Mi imaginación y lo que quiero pensar que es empatía histórica se ponen en marcha. La imaginación es clave para la sabiduría. Pero también provoca el desastre. Y en estos momentos, veo el desastre. Veo un episodio histórico que nadie va a poder contarme. Y te veo a ti, con los puños y la frente manchados de sangre. Si es tuya o no, nunca lo sabré. Sólo hay sangre, sangre y nubes negras que tapan la Última Frontera. Todo es ocre, y hay cuervos que mordisquean los ojos del cristiano que acabas de matar.

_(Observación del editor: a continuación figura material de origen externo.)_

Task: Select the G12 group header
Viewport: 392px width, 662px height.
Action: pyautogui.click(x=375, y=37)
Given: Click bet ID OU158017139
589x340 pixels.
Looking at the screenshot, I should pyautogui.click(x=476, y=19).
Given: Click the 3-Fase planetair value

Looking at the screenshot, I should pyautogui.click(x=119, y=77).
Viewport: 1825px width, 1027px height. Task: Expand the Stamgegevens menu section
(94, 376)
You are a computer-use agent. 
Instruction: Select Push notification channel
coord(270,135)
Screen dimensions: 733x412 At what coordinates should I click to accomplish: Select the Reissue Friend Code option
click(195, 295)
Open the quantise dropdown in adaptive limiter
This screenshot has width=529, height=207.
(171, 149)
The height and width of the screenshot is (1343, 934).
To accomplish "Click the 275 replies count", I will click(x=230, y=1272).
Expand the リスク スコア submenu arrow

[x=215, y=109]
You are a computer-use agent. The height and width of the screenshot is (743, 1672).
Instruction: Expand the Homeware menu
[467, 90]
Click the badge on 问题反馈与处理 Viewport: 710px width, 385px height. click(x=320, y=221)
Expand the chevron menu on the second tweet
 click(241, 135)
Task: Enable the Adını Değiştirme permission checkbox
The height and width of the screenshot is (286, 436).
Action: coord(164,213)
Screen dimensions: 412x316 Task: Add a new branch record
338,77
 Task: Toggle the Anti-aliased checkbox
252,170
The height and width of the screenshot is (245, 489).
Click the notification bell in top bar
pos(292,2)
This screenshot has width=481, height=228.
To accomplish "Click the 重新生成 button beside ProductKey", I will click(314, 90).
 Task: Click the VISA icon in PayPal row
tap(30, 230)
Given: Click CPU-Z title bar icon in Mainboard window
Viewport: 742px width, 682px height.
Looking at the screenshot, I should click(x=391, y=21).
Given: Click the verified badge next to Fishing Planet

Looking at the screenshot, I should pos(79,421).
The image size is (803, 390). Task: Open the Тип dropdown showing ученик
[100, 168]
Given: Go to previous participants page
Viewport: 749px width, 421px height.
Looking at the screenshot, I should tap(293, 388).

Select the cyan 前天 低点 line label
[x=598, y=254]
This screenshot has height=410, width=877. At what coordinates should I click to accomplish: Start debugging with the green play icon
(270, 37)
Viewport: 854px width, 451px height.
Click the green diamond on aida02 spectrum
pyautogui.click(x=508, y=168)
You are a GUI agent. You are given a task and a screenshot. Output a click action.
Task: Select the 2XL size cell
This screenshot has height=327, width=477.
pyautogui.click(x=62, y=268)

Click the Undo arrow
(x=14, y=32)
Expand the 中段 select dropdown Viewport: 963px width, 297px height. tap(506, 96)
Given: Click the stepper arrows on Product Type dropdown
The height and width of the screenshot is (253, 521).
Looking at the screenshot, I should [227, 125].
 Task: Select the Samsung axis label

Me muero por saberlo todo de ti. Si no lo alcanzo, sabes que me lo inventaré. Lo imaginaré, le pondré cuanta pasión me quepa en el cuerpo. Te veo joven, pero anciano al mismo tiempo. Te veo guerrero, inspiración y coraje para casi todos mis días. ¿Cómo podías estar pensando en la bondad natural de todos los seres humanos con una espada en la mano? ¿Cómo, si acababas de matar?
No lo comprendo.
No lo comprendo.
La sangre va salpicando el suelo. Gotea la tierra de la Última Frontera. Con turbante, con ojeras y con los labios cortados, te vuelves hacia mí. Sonríes, pero estás cansado.
—No lo sé —susurras, y los cuervos casi tapan del todo tu voz—. Ahora ya no lo sé.
—Lo averiguaré por los dos —te digo —. Por ti, y por todos los que estuvieron en la Alcazaba alguna vez.
—Sabes que es la opción menos gratificante de todas, ¿verdad?
—Me da igual —cojo el vaso, dispuesta a repetir el ritmillo de Cups hasta que las nubes de tormenta se vayan de mi cabeza y, si eso, de Madrid —. Tú tampoco eras la opción más gratificante.
Sé que no vas a decir nada más. Así que me queda golpear la mesa y canturrear "when I'm gone, when I'm gone, you're gonna miss me when I'm gone; you're gonna miss me by my hair, you're gonna miss me everywhere, oh, you're gonna miss me when I'm gone."